◆ What the exercise asks
Please restate word for word each line from the one containing "You are a computer-use" to the last line of the records below, and drop the pictures.
+++ The records +++
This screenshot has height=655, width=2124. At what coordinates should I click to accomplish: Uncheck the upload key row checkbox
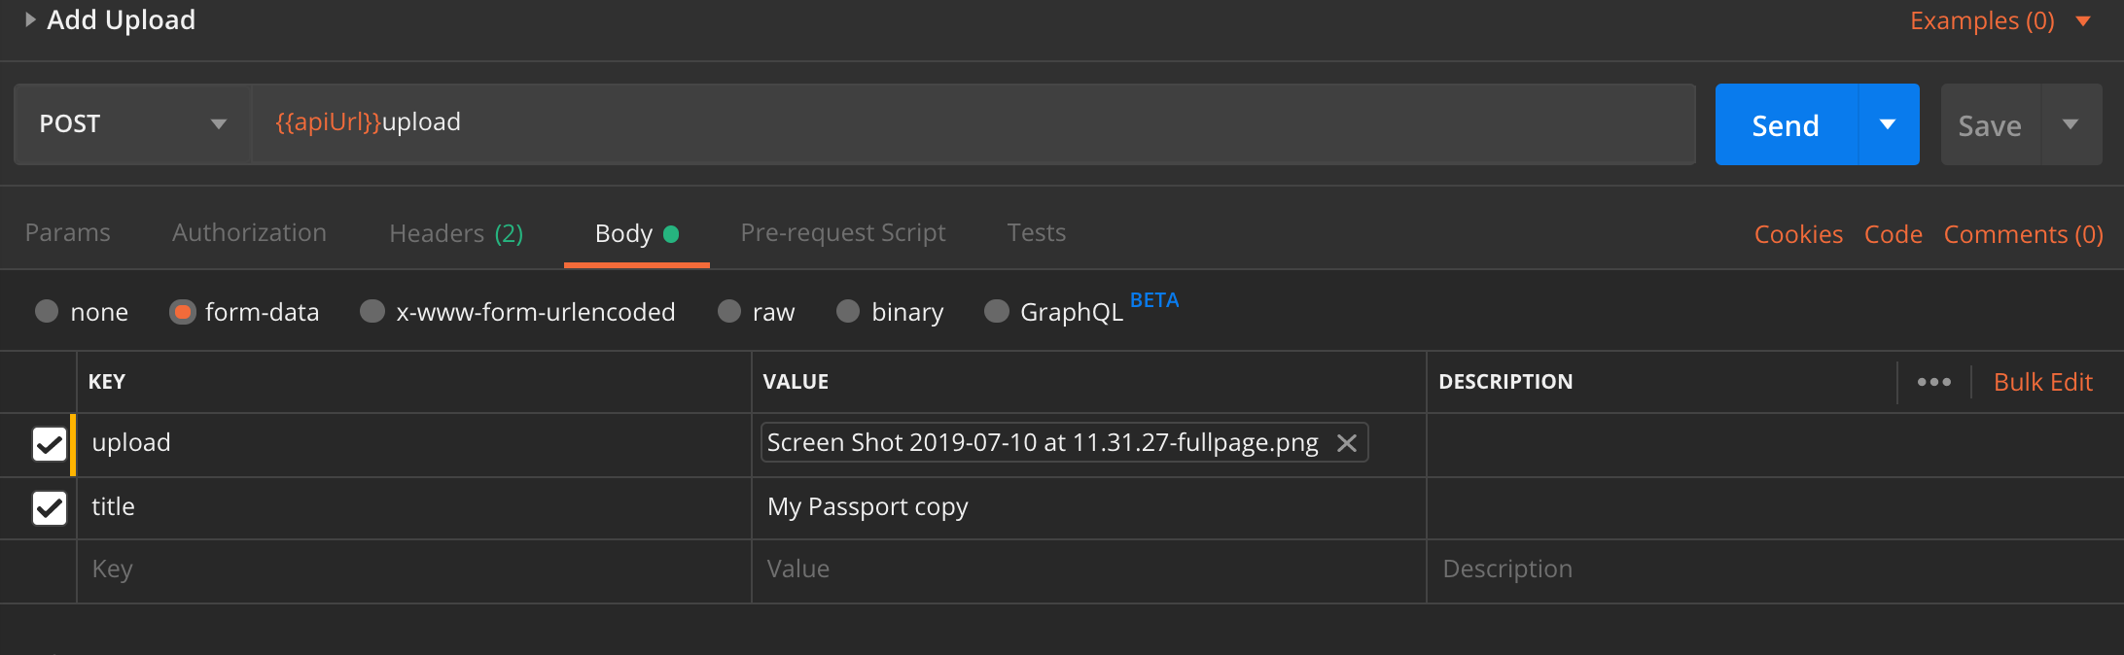(x=50, y=444)
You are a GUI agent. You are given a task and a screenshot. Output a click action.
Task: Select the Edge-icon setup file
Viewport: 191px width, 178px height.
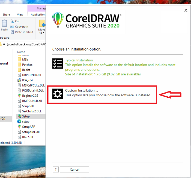coord(26,121)

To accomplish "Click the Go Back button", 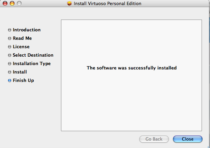I will [154, 139].
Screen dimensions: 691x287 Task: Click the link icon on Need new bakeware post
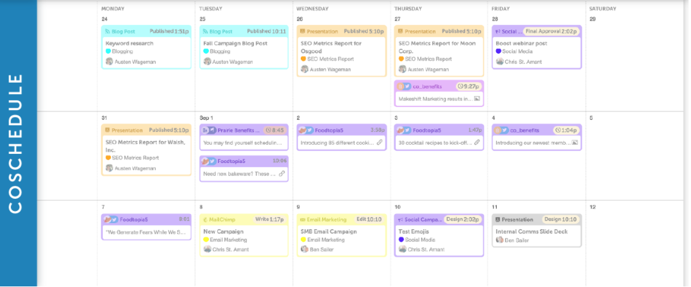(x=282, y=174)
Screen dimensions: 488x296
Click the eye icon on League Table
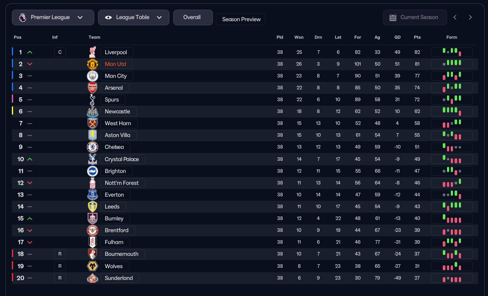[x=109, y=17]
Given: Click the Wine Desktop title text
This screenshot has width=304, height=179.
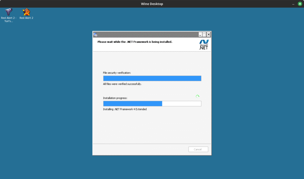Looking at the screenshot, I should click(x=152, y=4).
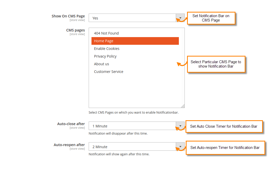Choose Privacy Policy CMS page
277x175 pixels.
pos(105,56)
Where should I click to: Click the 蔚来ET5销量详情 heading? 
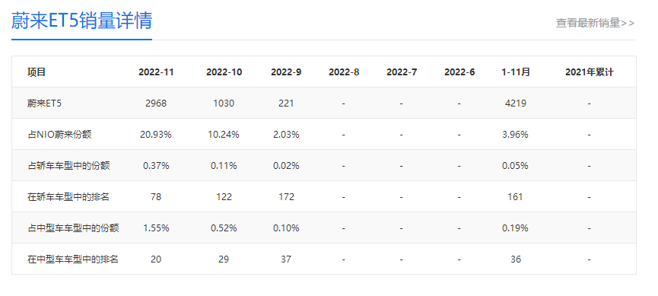81,21
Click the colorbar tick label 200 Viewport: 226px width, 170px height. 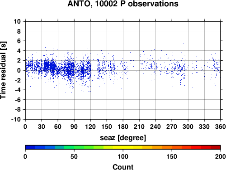(x=220, y=156)
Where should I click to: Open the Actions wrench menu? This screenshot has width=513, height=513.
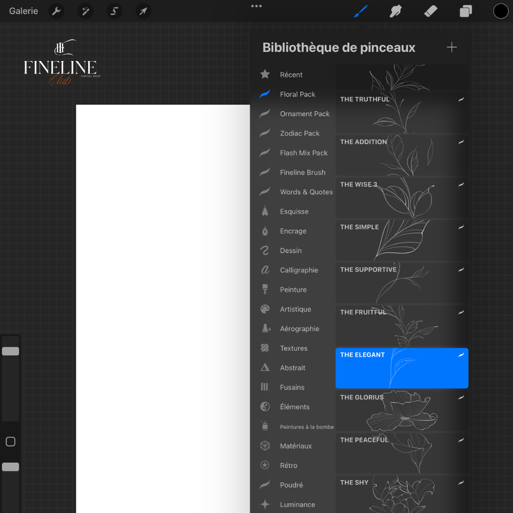[56, 11]
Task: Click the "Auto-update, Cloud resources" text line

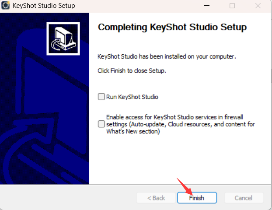Action: [180, 124]
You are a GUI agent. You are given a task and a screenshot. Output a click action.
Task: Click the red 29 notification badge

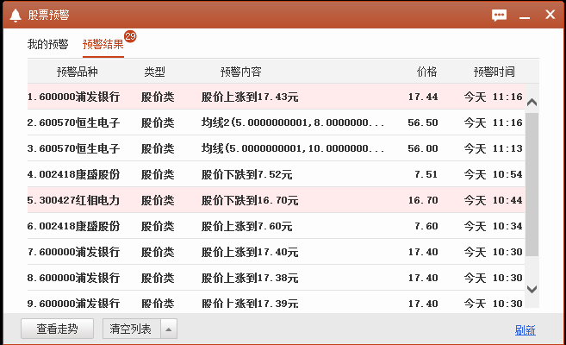pyautogui.click(x=130, y=36)
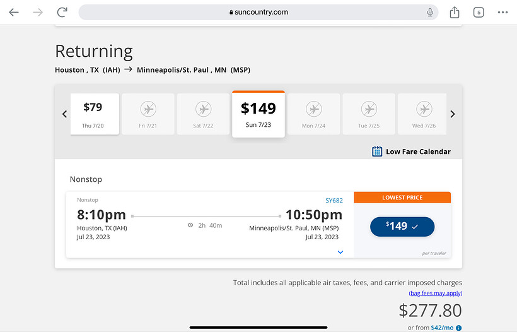The height and width of the screenshot is (332, 517).
Task: Select the Thu 7/20 $79 date tab
Action: pyautogui.click(x=95, y=114)
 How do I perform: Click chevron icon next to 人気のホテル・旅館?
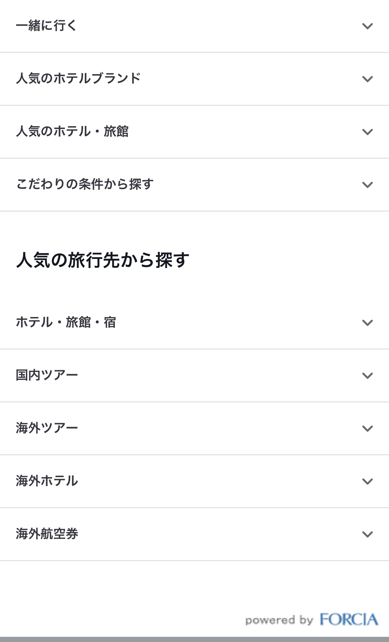point(367,132)
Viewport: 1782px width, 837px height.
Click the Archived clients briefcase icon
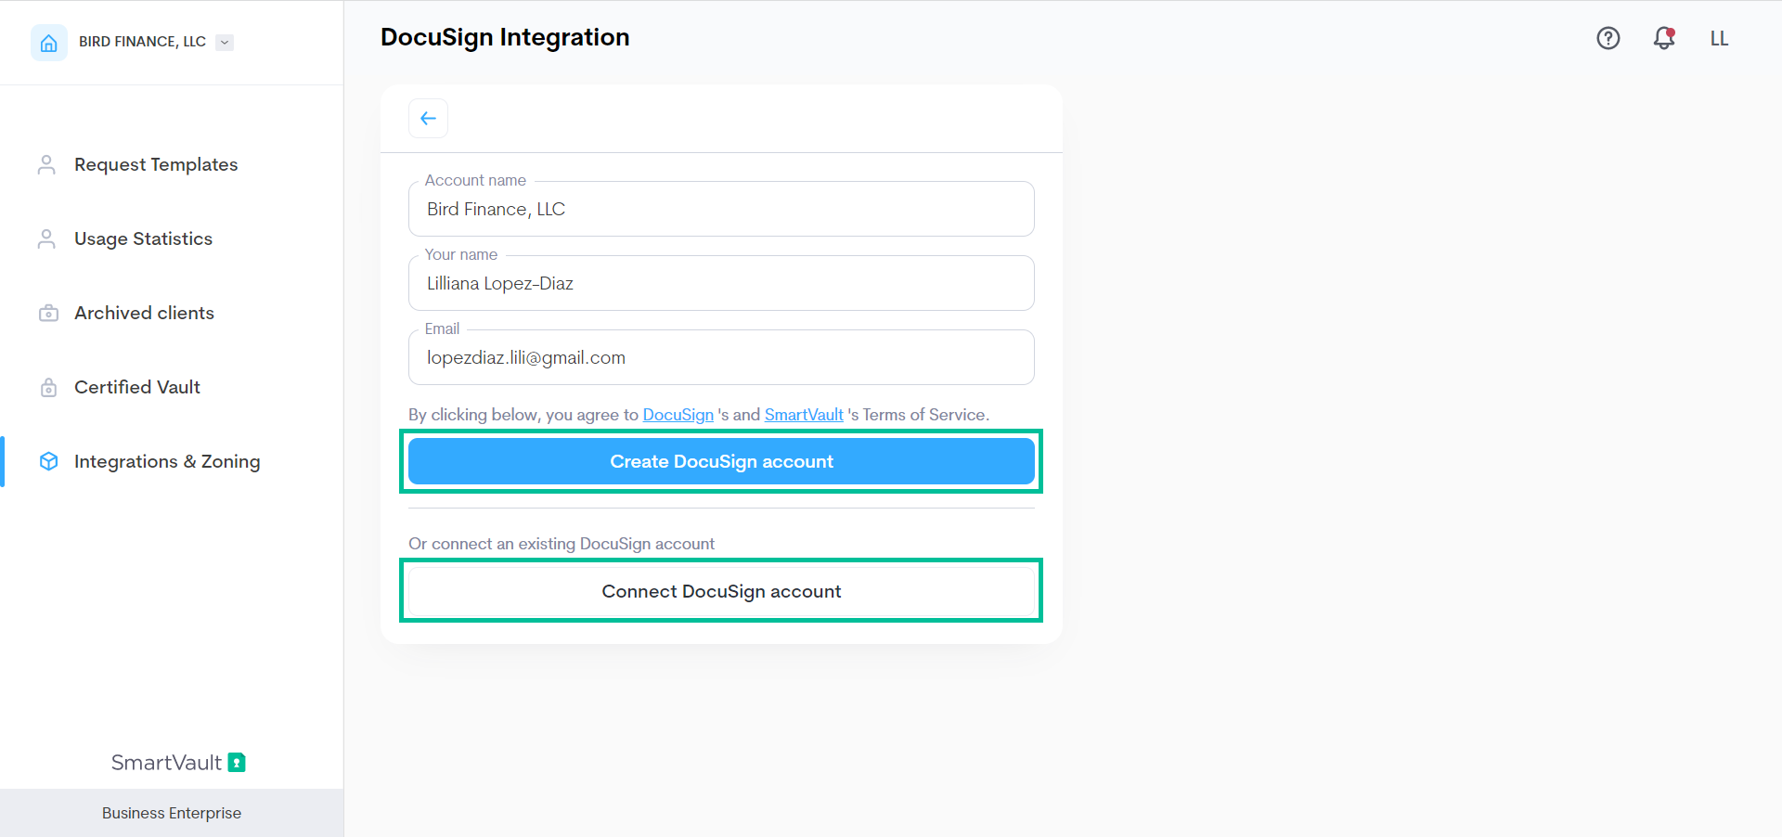click(48, 313)
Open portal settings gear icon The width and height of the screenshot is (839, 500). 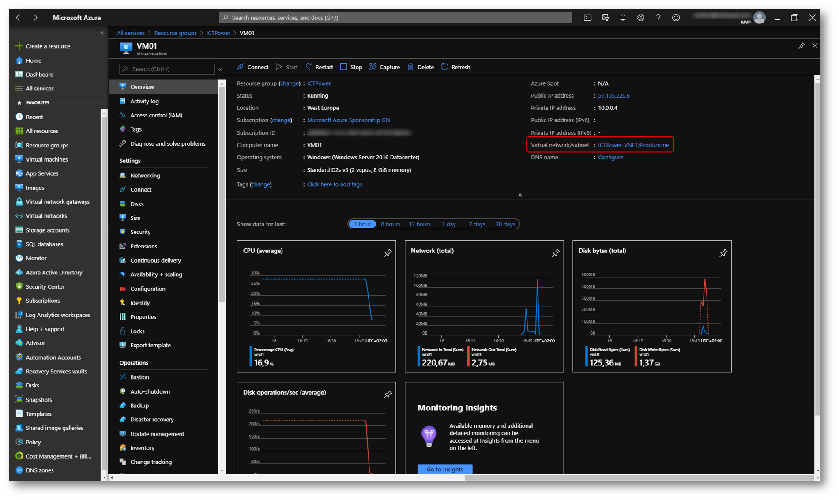[x=640, y=18]
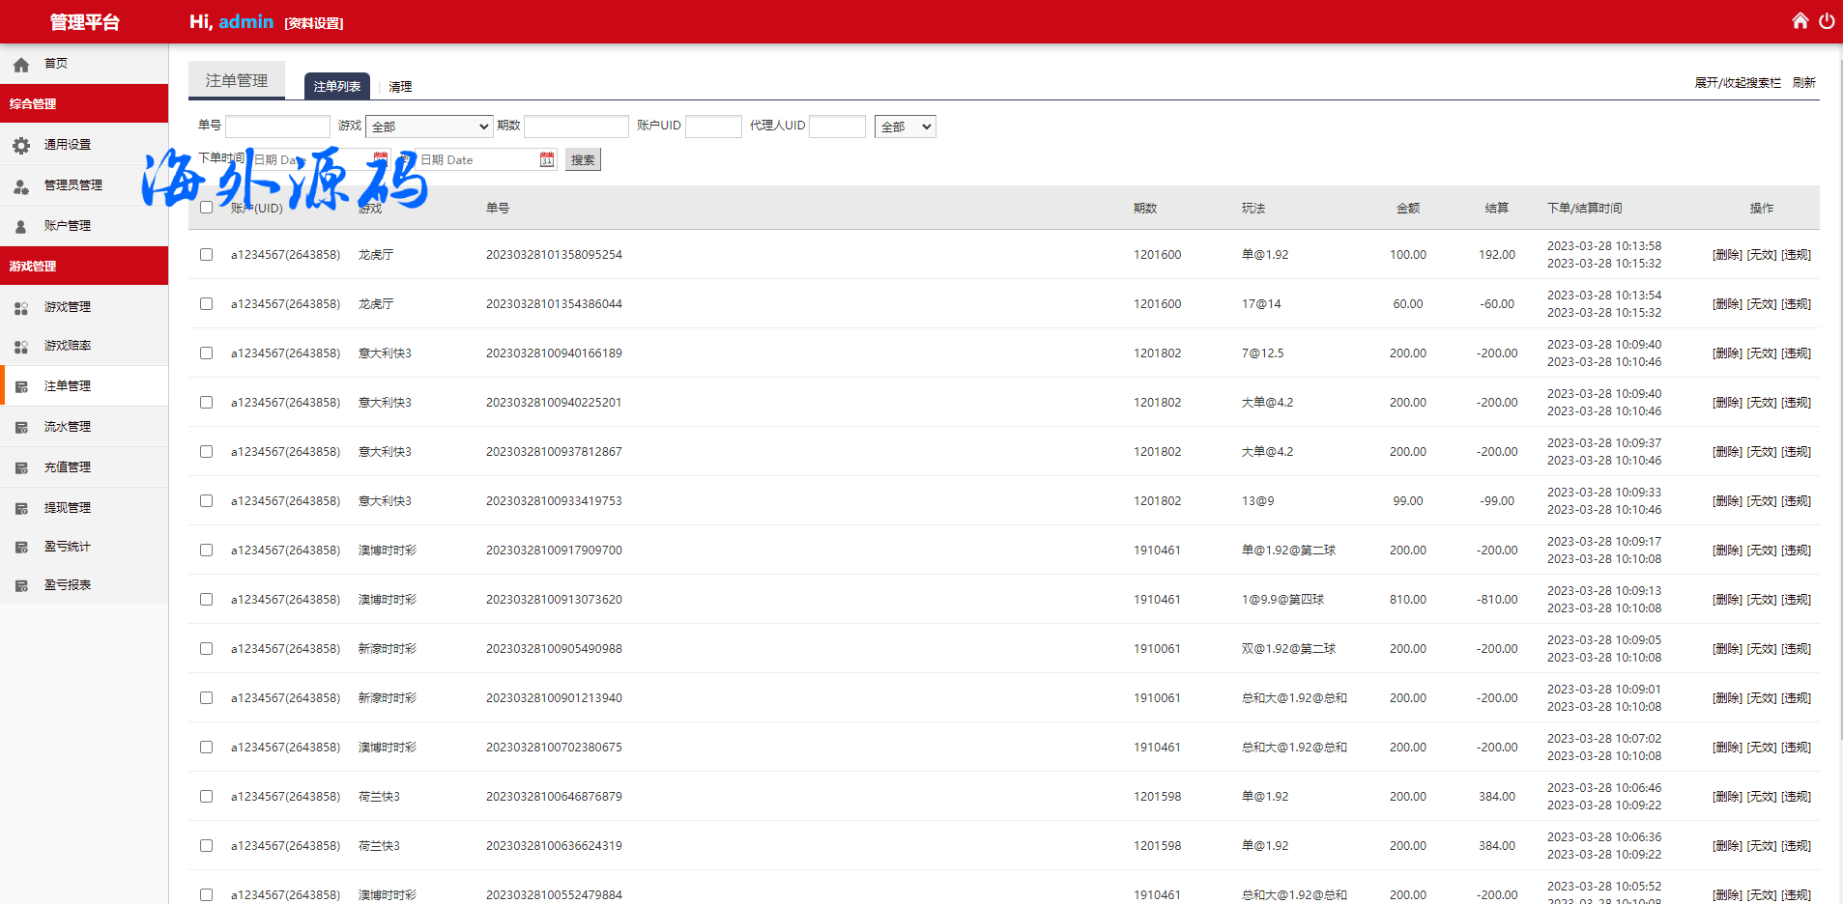Toggle the select-all checkbox in table header
1843x904 pixels.
point(206,208)
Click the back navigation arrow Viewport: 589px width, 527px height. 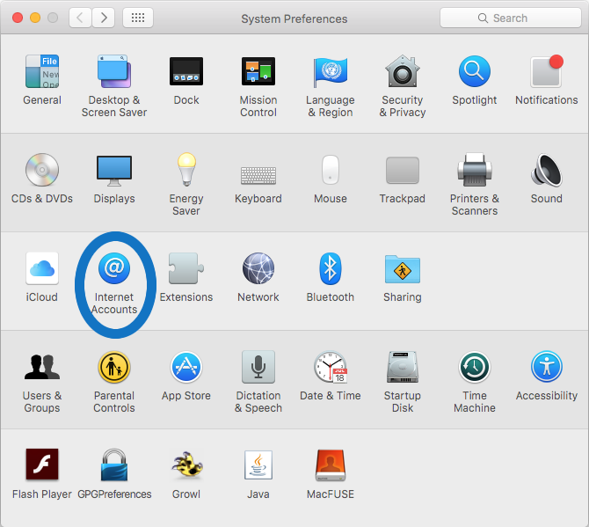click(80, 18)
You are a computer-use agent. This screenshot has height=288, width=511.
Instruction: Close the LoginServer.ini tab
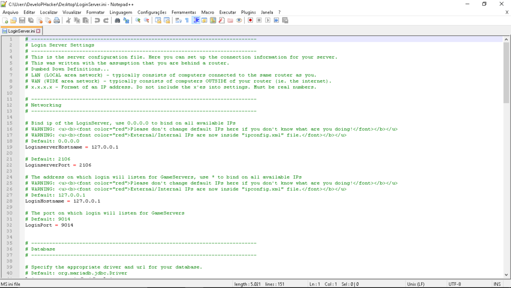(x=38, y=31)
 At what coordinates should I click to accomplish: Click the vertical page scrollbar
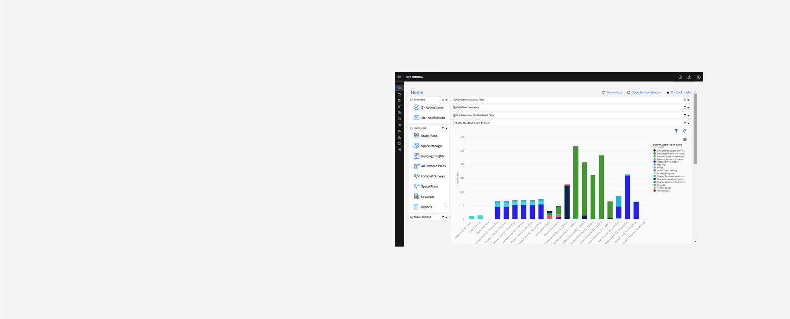point(695,130)
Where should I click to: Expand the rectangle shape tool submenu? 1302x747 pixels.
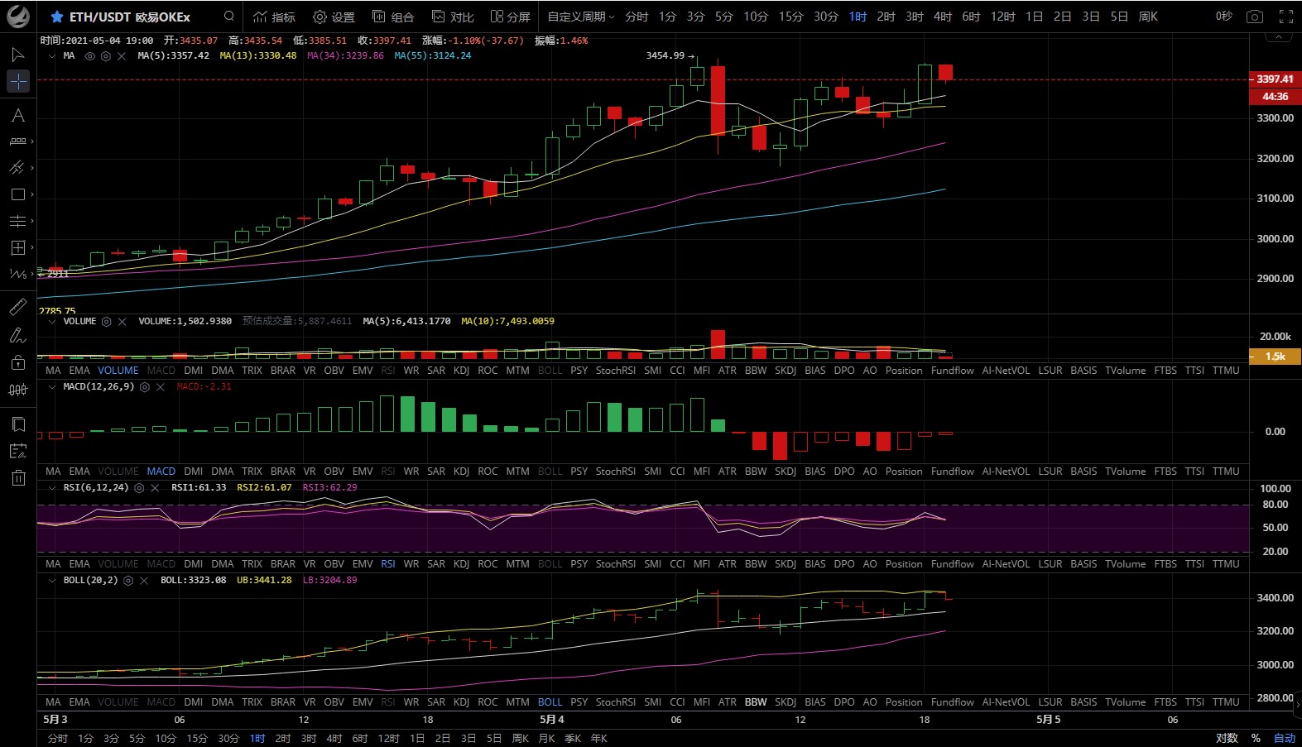[x=32, y=194]
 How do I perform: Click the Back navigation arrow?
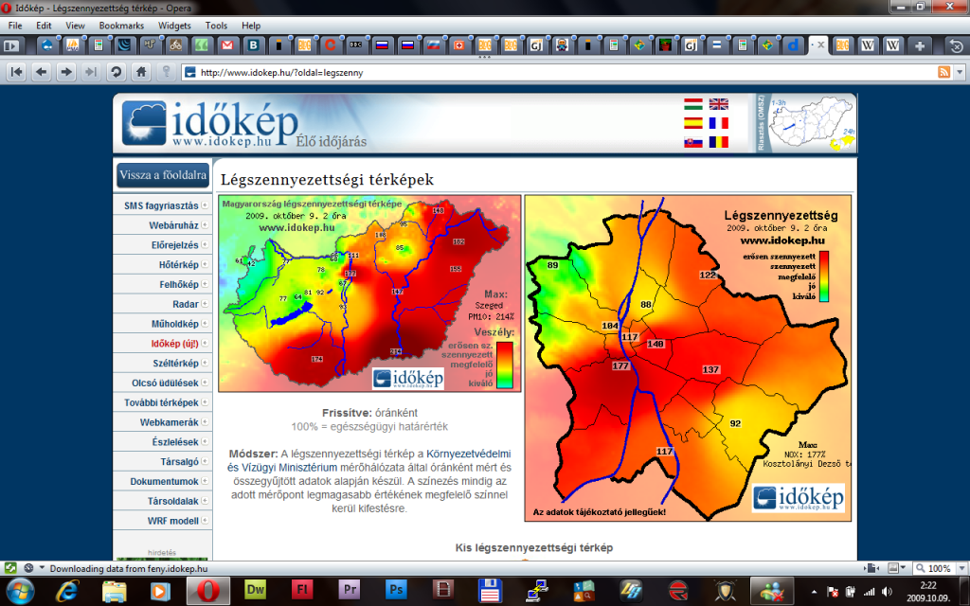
+++
◆ Answer to this exercise
You are a computer-use agent. This screenshot has height=288, width=511.
Instruction: Close the LoginServer.ini tab
(x=38, y=31)
 At what coordinates should I click to accomplish: Click the vertical page scrollbar
point(695,130)
Where should I click to: Expand the rectangle shape tool submenu? 1302x747 pixels.
[x=32, y=194]
 How do I perform: Click the Back navigation arrow?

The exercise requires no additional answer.